This function you wrote is interesting, but I almost missed it since I
didn't see a direct example!
cubeValues(NULL, data, indices)
cubeValues(1, data, indices)
cubeValues(c(1,2), data, indices)
(sorry if I'm beating a dead horse here)
On Thu, Aug 4, 2011 at 2:58 PM, R. Michael Weylandt <
michael.weyla...@gmail.com> wrote:
> Hi Jannis,
>
> Like Gene, I'm not entirely sure what your code is intended to do, but it
> wasn't hard to adapt mine to at least print out the desired slice through
> the higher-dimensional array:
>
> cubeValues <- function(Insert, Destination, Location) {
> Location = as.matrix(Location)
> Location = array(Location,dim(Destination))
> if (is.null(Insert)) {
> Destination = round(Destination,3)
> Destination[!Location] = NA
> print(Destination)
> return(invisible())
> }
> Destination[Location] <- Insert
> return(Destination)
> }
>
> If Insert = NULL, it adopts a printing rather than value assigning
> behavior.
>
>
> If you could indicate how you want the values when they come out, it's
> pretty easy to adapt this to do whatever, but I can't just pull out
> subarrays of arbitrary shape while keeping shape: e.g.,
>
> x = matrix(1:4,2,2,byrow=T)
> y = rbind(c(T,F),c(F,T))
>
> > is(x[y])
> "vector"
>
> If you just want the values in a vector, take this version of my code:
>
> cubeValues <- function(Insert, Destination, Location) {
> Location = as.matrix(Location)
> Location = array(Location,dim(Destination))
> if (is.null(Insert)) {
> return(Destination[Location])
> }
> Destination[Location] <- Insert
> return(Destination)
> }
>
> It sounds like you've got what you want, but hopefully this will be of some
> use to anyone who stumbles across this and, like Gene & myself, doesn't
> really get your code.
>
> NB: I have not tested the provided code very much -- it relies on the
> array() function to repeat Location as appropriate. If you know how R
> repeats smaller arrays to make them fit big arrays, this should be fine for
> you -- caveat code-or.
>
> Michael Weylandt
>
> PS -- The combinations() function of the gtools package might be of help to
> you as well. We could get the entire example Gene got by
>
> ans = combinations(1:4,2,repeats.allowed=T)
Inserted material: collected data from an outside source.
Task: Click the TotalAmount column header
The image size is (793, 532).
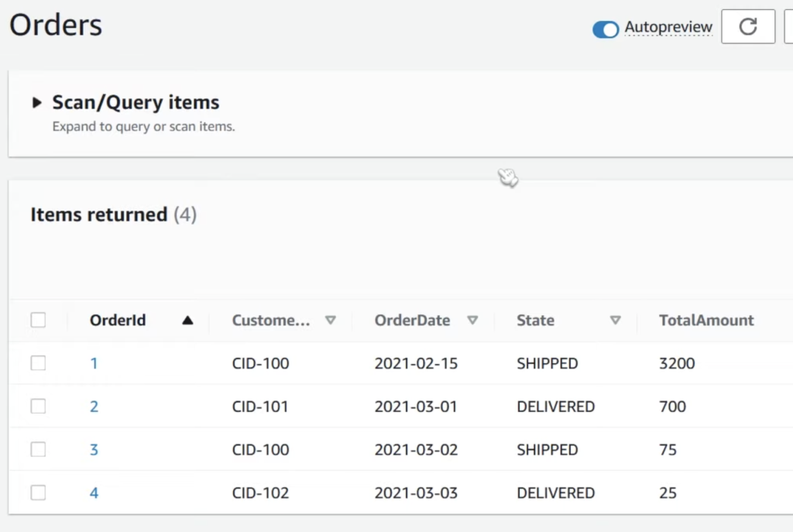Action: click(x=705, y=321)
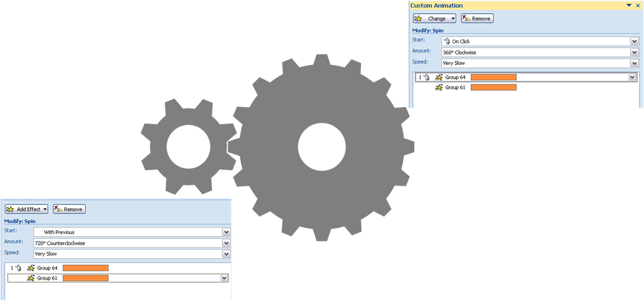
Task: Expand the Amount dropdown showing 720° Counterclockwise
Action: point(226,243)
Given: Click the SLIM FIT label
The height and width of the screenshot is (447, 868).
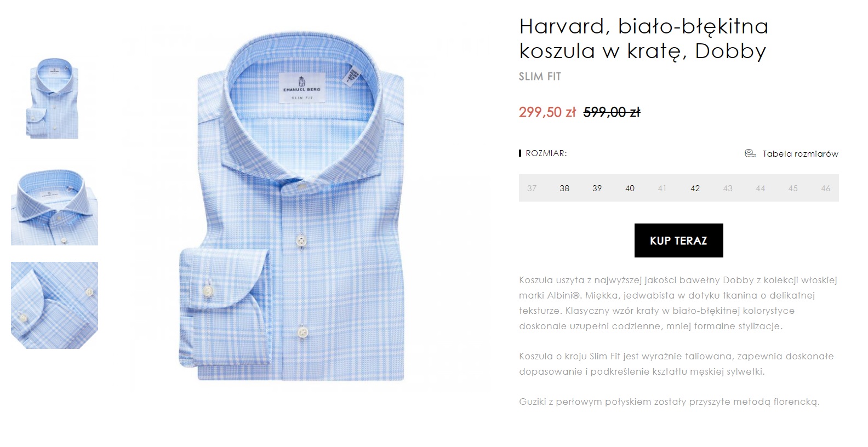Looking at the screenshot, I should click(x=540, y=77).
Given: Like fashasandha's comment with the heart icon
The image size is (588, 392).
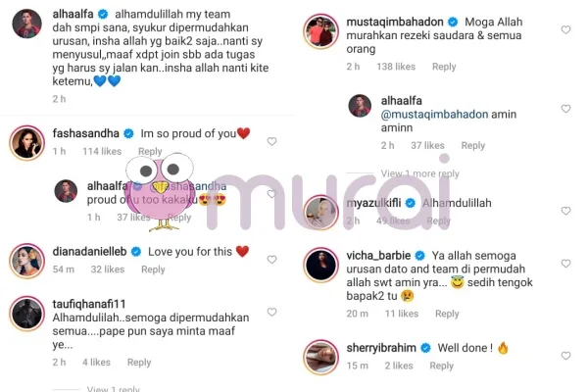Looking at the screenshot, I should point(271,141).
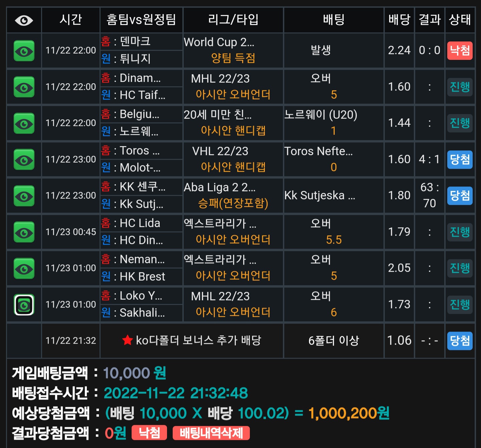Click the red 낙첨 badge on Denmark row
481x448 pixels.
coord(460,50)
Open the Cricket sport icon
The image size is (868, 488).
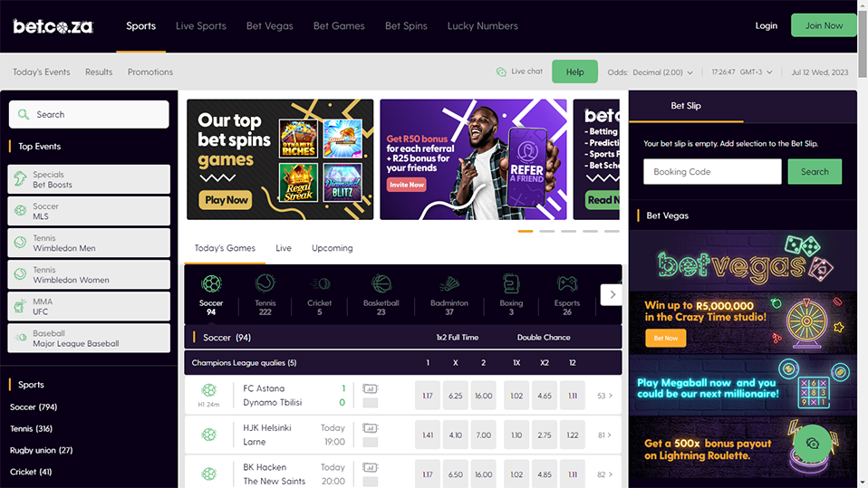[x=320, y=284]
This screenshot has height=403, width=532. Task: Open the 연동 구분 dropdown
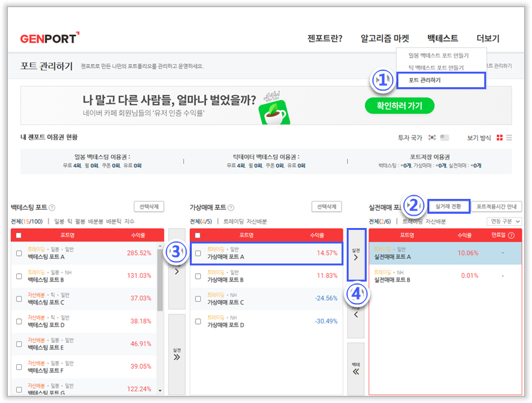tap(504, 222)
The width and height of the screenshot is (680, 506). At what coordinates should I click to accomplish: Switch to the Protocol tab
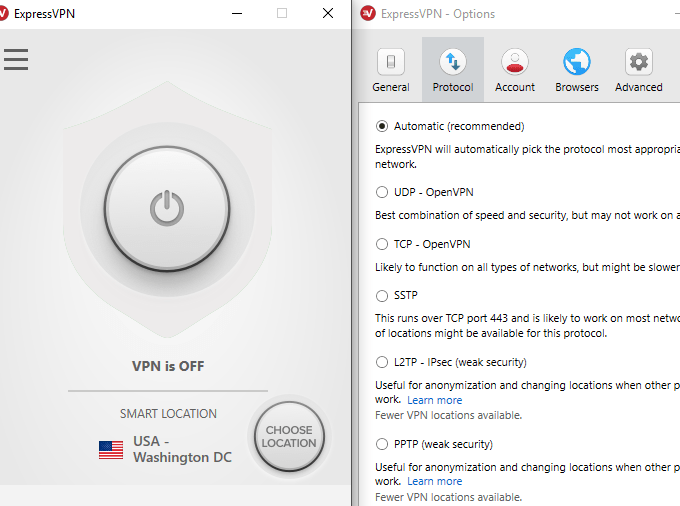click(453, 70)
> rbind(cbind(ans,4),cbind(ans,1))
>
> and it's probably not hard to simplify the entire code as desired.
>
> On Thu, Aug 4, 2011 at 6:33 AM, Jannis <bt_jan...@yahoo.de> wrote:
>
> > Thanks, Michael. I was, however, after a function I coul use for both
> > extracting and replacing subarrays. In case anybody else stumbles over
> this
> > problem, here is my solution. Its programming is most probably horribly
> > clumsy:
> >
> >
> > ind.datacube = function(
> > ##title<< create logical index matrices for multidimensional datacubes
> > datacube ##<< array: datacube from which to extract the subparts
> > , logical.ind ##<< logical array: TRUE/FALSE index matrix for a subset
> of
> > the dimensions
> > ## of datacube. The size of logical.ind`s dimesnions
> has
> > to match the
> > ## sizes of the corresponding dimesnions in datacube.
> > , dims='auto' ##<< integer vector or 'auto' : indices of the dimensions
> > in datacube corresponding
> > ## to the dimensions of logical.ind. If set to 'auto'
> > this matching is tried to
> > ## be accomplished by comparing the sizes of the
> > dimensions of the two objects.
> > )
> > {
> > if (sum(logical.ind) == 0) {
> > stop('No TRUE value in index matrix!')
> > } else {
> > if (dims == 'auto')
> > {
> > if (is.null(dim(logical.ind)[1])) {
> > size.ind = length(logical.ind)
> > logical.ind = matrix(logical.ind,ncol=1)
> > } else {
> > size.ind = dim(logical.ind)
> > }
> > dims = match(size.ind, dim(datacube))
> > if (sum(duplicated(size.ind)) > 0 || sum(duplicated(dims)) > 0
> )
> > stop('dimensions do not match unambigously. Supply dims
> > manually!')
> > }
> > dims.nonapply <- setdiff(1:length(dim(datacube)**),dims)
> > ind.matrix <- which(logical.ind, arr.ind = TRUE)
> >
> > args.expand.grid <- list()
> > counter = 1
> > for (i in 1: length(dim(datacube)))
> > {
> > if (is.element(i,dims.nonapply)) {
> > args.expand.grid[[i]] =
> 1:dim(datacube)[dims.nonapply[**i]]
> > } else {
> > args.expand.grid[[i]] = ind.matrix[,counter]
> > counter = counter + 1
> > }
> > }
> >
> > ind.all <- as.matrix(do.call(expand.grid, args.expand.grid))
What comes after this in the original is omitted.